Supplied passage:
..........
It is possible to classify many PI processes into linear and non-linear camps and in simple terms, the linear processes are applied first, before image stretching. The equivalent processes in the other specialist astrophotography programs generally exhibit similar behavior. Normal photo editing programs are less specific, as they are purposed for general imaging in a non-linear gamma space to improve noise, sharpness and the like. A typical PI workflow is shown in fig.5.
Pixinsight Processes
The following chapters step through a typical workflow and draw upon the alternative methods in Photoshop, Maxim DL, Nebulosity and PI. A table of the more common PI processes with a description of what they do and their practical application is shown in fig.6.
When you start using PixInsight, the individual settings in each tool will be just that, individual. Some tools have many controls, so many in fact that it is daunting. My approach is, if in doubt, leave them at their default setting. There are many Internet resources that offer practical examples and good starting points. Further experimentation will give you a feel for what works for your particular image conditions. The mouse-over help windows provide useful information for many tool settings.
After a while, especially with a common camera system, quite a few of the settings become second nature. PI still requires considerable catch-up on documentation, especially considering it is a commercial program. This quick appreciation gives an overview of the kind of tools that are at your disposal and unravels some of the acronyms. Enterprising users continually find new ways to use them for clever effect and in addition, new improved tools replace established ones from time to time. An active and friendly community continues to push the boundaries and share their insights.
There is no denying PI rewards patience and perseverance and it is not to everyone’s taste. It does offer some unique processing tools that make the most of painstakingly acquired images, including high bit-depth processing, multiscale processing to enhance and suppress detail and optimized mask generation. I only started to use PI after the original book’s market research identified the need for PI content. It was my intention to use PI to process a few images in the first light section, along with Nebulosity and Maxim DL. After trying it on a few images, however, I quickly noticed a significant jump in image quality, as a result of the complex mathematics that lie at its heart, and have to force myself to use anything else.
..........
Supplied information:

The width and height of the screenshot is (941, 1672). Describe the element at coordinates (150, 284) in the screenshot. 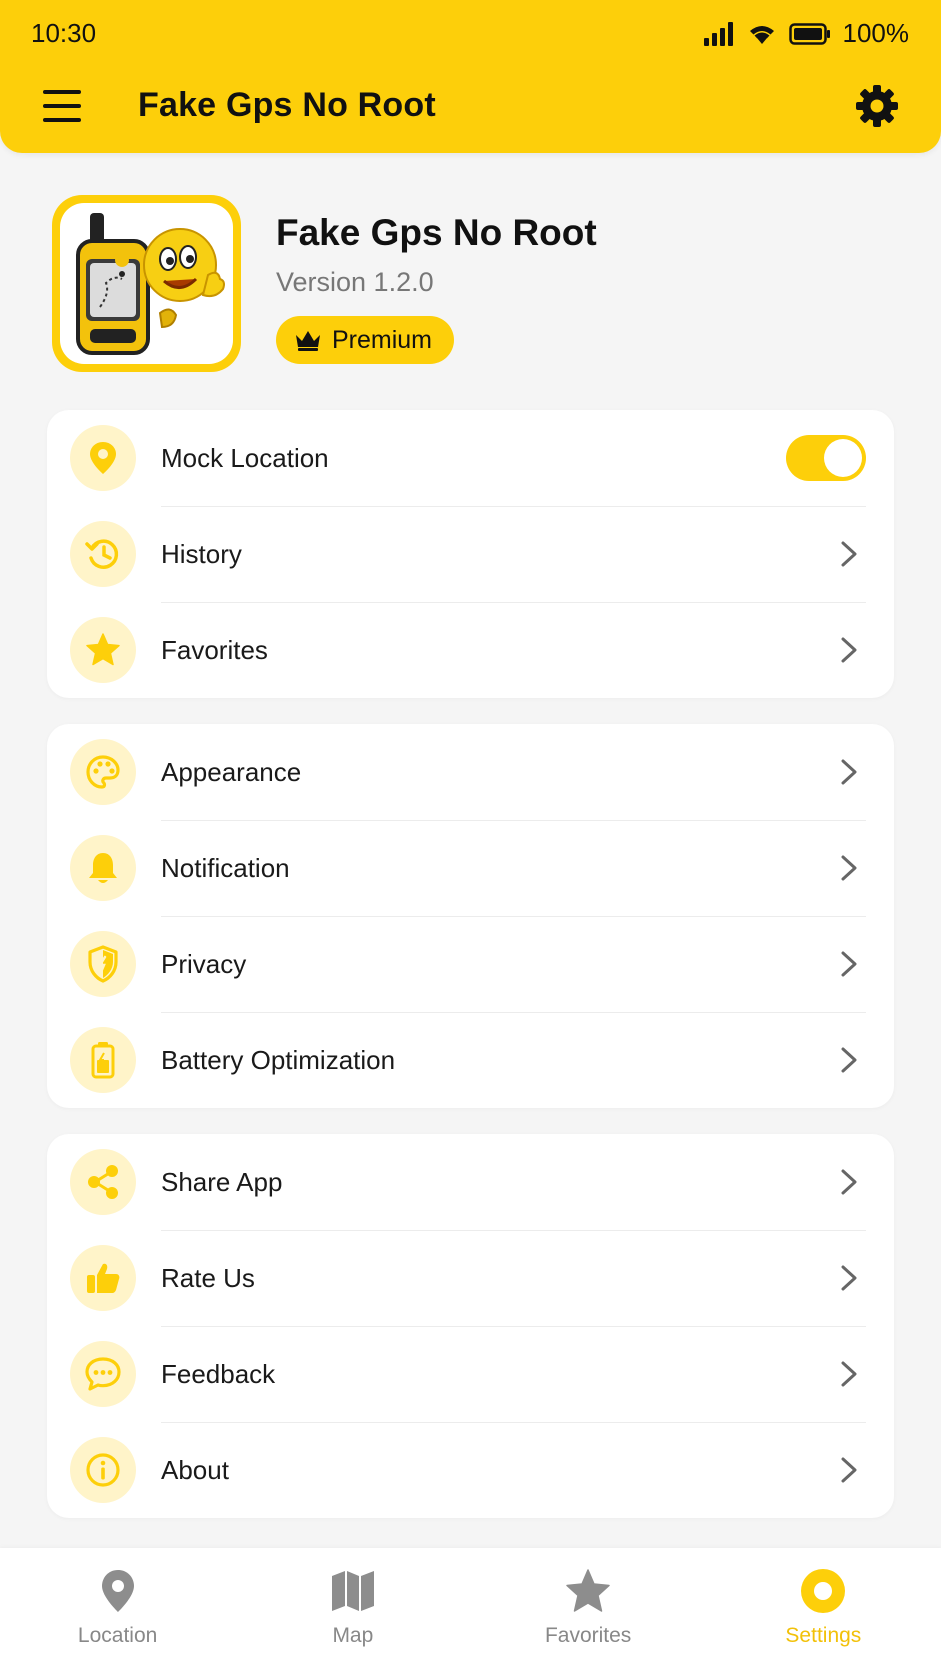

I see `gps-device-smiley-icon` at that location.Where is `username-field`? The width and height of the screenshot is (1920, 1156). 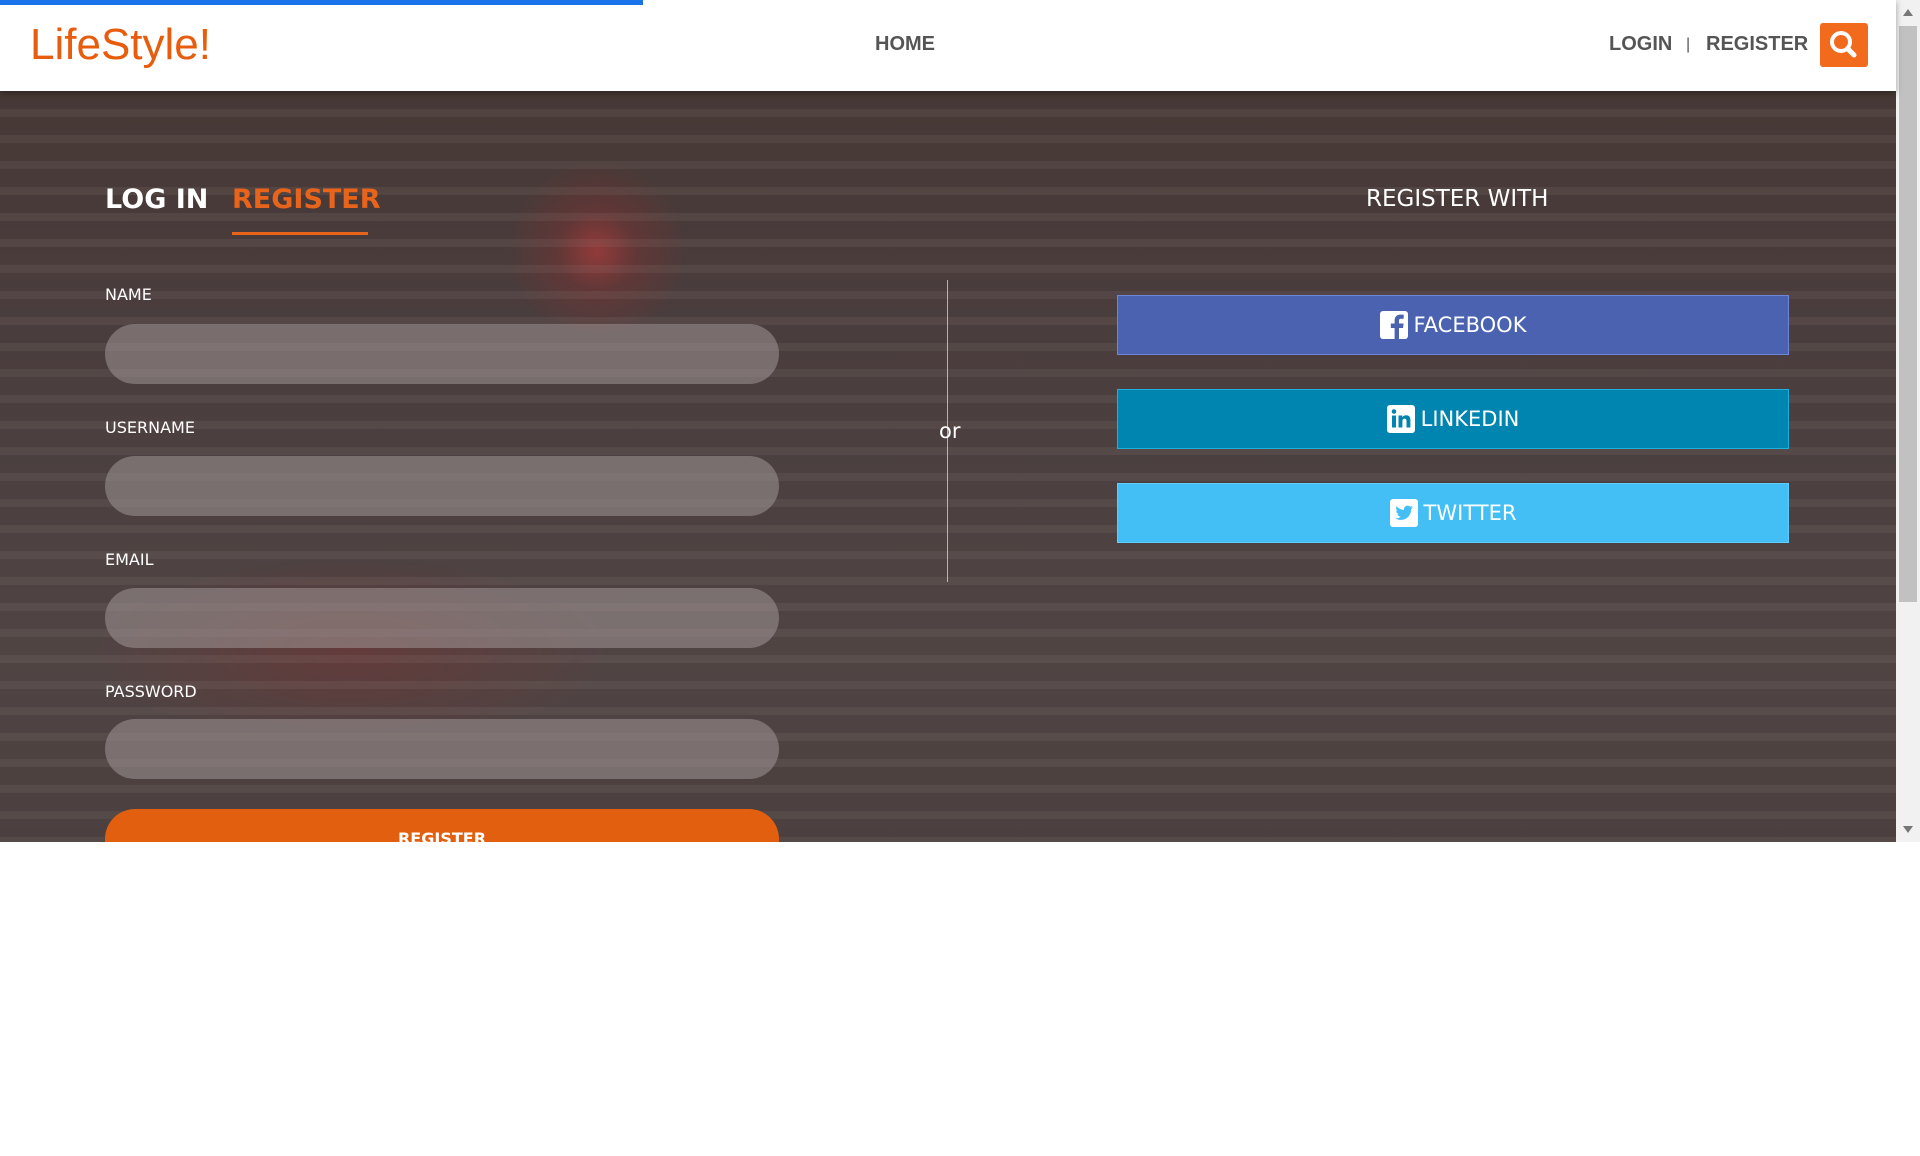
..........
What the task requires: In the PixInsight passage, change "documentation" to "user guides" and write the passage out again, beginning at the words "After a while, especially" and stopping after "share their insights.". The material is separate from the PixInsight passage.

Exercise output:
After a while, especially with a common camera system, quite a few of the settings become second nature. PI still requires considerable catch-up on user guides, especially considering it is a commercial program. This quick appreciation gives an overview of the kind of tools that are at your disposal and unravels some of the acronyms. Enterprising users continually find new ways to use them for clever effect and in addition, new improved tools replace established ones from time to time. An active and friendly community continues to push the boundaries and share their insights.